** Text section **
##########

The current lakes are fine, since we have a surefire way to remove all inner seas (at least those not lake-sized) already.
 
I'm curious what the standard amounts of each strategic resource are. Oil amount seems particularly high, about double that of other strategics. Is it possible it is being "distributed" twice due to land and ocean plots?

Here's the amounts of each strategic in my game (standard size, strategic balance on, all else standard):
Horse - 90
Iron - 138
Coal - 81
Aluminum - 103
Oil - 211
Uranium - 22

I've been happy with the amount of forests recently, but as someone pointed out some luxuries do seem very rare. Is there an easy way to run simulations of many maps and pull the resource quantities from each?

Thanks for your work on this script. It is my go to map and I hope it only continues to improve!
 
I'm curious what the standard amounts of each strategic resource are. Oil amount seems particularly high, about double that of other strategics. Is it possible it is being "distributed" twice due to land and ocean plots?

Here's the amounts of each strategic in my game (standard size, strategic balance on, all else standard):
Horse - 90
Iron - 138
Coal - 81
Aluminum - 103
Oil - 211
Uranium - 22

I've been happy with the amount of forests recently, but as someone pointed out some luxuries do seem very rare. Is there an easy way to run simulations of many maps and pull the resource quantities from each?

Thanks for your work on this script. It is my go to map and I hope it only continues to improve!
That's a lot more oil than usual. Probably just the work of RNG. There's supposed to be only ~100 oil on a standard map.
 
I'm curious what the standard amounts of each strategic resource are. Oil amount seems particularly high, about double that of other strategics. Is it possible it is being "distributed" twice due to land and ocean plots?

Here's the amounts of each strategic in my game (standard size, strategic balance on, all else standard):
Horse - 90
Iron - 138
Coal - 81
Aluminum - 103
Oil - 211
Uranium - 22

I've been happy with the amount of forests recently, but as someone pointed out some luxuries do seem very rare. Is there an easy way to run simulations of many maps and pull the resource quantities from each?

Thanks for your work on this script. It is my go to map and I hope it only continues to improve!
Civ v toolkit includes a tool for generating maps, but I didn't see an easy way to check resources amount. That's why I wasn't able to balance resources until azum kicked in.

##########

** Records **
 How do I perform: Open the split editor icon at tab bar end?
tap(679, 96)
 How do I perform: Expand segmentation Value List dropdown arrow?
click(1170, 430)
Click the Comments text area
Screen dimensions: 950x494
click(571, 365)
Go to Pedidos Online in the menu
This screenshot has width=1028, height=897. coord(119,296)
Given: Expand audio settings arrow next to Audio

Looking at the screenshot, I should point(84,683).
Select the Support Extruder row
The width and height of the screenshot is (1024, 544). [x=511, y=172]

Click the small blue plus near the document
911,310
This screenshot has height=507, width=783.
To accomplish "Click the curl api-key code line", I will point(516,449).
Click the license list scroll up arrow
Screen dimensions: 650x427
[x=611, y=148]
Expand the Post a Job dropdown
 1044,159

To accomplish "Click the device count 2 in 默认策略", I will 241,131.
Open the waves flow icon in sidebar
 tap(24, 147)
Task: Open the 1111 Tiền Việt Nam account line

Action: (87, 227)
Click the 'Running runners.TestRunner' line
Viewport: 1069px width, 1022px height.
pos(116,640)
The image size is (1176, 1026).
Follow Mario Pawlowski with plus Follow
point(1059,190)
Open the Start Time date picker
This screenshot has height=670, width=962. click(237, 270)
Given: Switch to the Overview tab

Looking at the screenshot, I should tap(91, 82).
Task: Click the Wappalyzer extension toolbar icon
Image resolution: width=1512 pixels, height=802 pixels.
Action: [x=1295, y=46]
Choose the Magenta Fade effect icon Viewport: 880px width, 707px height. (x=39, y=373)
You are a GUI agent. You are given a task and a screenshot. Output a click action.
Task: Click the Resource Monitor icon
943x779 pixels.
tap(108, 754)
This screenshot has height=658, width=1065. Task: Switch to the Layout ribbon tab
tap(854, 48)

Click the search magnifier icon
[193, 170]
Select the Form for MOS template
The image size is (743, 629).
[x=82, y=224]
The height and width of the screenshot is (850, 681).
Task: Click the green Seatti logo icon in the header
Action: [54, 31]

##########

** What to produce **
From the forum discussion about map resource amounts above, extract the passage that begins with the words "Civ v toolkit" and ends with the words "azum kicked in.", copying it word for word.

** Exercise output **
Civ v toolkit includes a tool for generating maps, but I didn't see an easy way to check resources amount. That's why I wasn't able to balance resources until azum kicked in.